A Red Cross volunteer gave his son a Mickey Mouse toy, which then became the child's only possession, and another volunteer helped dad reorganize his and his family's lives.

I also interviewed a trailer-park survivor and his three pre-teen sons, who were lucky to have escaped relatively uninjured when the twister skirted his trailer and overturned several others around him.

"It was over in a minute," he said. "Trailers around us just exploded and people were yelling for help."

When the winds died down, he and his boys ran to the aid of an 85-year-old neighbor with a broken pelvis and now he has come here for our help. Twelve people died in this sector, and the thousands who survived are in various stages of need.

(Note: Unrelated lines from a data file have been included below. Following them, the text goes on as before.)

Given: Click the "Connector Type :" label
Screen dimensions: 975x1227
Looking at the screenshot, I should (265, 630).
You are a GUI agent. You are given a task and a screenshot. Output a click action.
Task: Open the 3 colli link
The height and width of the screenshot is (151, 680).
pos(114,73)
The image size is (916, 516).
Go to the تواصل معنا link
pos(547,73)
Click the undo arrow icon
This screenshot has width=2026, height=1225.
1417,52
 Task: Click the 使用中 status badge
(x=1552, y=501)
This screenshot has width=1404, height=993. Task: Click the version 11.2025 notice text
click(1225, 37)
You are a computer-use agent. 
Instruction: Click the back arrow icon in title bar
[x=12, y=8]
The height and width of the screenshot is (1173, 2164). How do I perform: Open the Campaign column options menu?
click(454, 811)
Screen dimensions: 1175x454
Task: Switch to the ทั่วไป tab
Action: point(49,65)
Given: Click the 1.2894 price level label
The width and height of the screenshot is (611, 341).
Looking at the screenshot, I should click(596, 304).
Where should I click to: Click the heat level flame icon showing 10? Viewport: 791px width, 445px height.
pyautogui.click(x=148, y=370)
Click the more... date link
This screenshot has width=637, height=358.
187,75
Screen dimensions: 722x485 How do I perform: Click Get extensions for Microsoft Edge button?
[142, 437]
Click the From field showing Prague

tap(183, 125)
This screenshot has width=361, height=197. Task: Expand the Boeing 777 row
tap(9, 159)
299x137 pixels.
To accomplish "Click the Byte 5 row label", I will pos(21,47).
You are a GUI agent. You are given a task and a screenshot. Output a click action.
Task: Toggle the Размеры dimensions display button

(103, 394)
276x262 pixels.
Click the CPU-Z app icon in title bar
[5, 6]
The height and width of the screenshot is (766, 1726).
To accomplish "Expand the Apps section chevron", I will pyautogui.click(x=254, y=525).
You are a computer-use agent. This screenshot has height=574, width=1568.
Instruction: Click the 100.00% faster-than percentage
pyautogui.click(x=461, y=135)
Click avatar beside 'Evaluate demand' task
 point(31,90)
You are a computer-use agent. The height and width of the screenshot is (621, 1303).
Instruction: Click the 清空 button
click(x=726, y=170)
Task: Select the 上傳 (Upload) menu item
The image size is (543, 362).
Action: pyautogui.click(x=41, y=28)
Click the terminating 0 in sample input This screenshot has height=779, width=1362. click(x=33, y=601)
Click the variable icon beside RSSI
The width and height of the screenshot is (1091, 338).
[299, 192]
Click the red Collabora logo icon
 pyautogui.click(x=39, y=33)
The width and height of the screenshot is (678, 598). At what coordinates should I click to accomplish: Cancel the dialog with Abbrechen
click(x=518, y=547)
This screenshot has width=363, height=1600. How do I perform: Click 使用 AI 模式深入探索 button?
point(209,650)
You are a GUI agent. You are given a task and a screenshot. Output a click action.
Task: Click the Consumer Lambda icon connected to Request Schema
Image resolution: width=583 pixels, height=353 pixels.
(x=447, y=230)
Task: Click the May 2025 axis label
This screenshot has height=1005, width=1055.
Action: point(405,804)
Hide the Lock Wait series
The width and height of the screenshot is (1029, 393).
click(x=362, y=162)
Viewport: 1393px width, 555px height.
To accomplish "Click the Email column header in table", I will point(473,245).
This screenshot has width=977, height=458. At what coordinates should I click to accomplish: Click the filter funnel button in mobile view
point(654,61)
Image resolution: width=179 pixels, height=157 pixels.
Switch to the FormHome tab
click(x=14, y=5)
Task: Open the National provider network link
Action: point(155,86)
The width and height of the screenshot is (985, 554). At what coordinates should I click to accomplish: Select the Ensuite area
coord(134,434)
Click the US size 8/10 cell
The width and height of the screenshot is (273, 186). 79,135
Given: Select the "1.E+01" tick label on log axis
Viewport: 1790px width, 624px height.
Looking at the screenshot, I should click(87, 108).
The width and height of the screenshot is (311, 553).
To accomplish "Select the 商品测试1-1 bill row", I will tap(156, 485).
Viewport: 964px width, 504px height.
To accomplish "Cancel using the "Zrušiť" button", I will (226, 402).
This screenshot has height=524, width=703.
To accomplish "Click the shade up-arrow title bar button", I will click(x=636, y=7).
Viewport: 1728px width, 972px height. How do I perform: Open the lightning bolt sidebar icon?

People ask me why I take time from retirement to go on Red Cross disaster deployments. It's hard to describe. You have to come with me and look into a child's eyes. And his dad's. Then you'll know why tens of thousands of us do this, and maybe you will want to join us on the 150 or so national disasters and thousands of smaller, local ones we respond to every year.

I spoke to a Red Cross volunteer from a nearby Arkansas town and asked her why she was here helping. "I'm not helping them. They're helping me," she said. "Everyone should be told how good it makes you feel to bring smiles to these faces."

Yes, indeed.

Stan Rosenzweig, Cottonwood Heights, is a Red Cross disaster relief volunteer who was also deployed to Louisiana after Hurricane Katrina.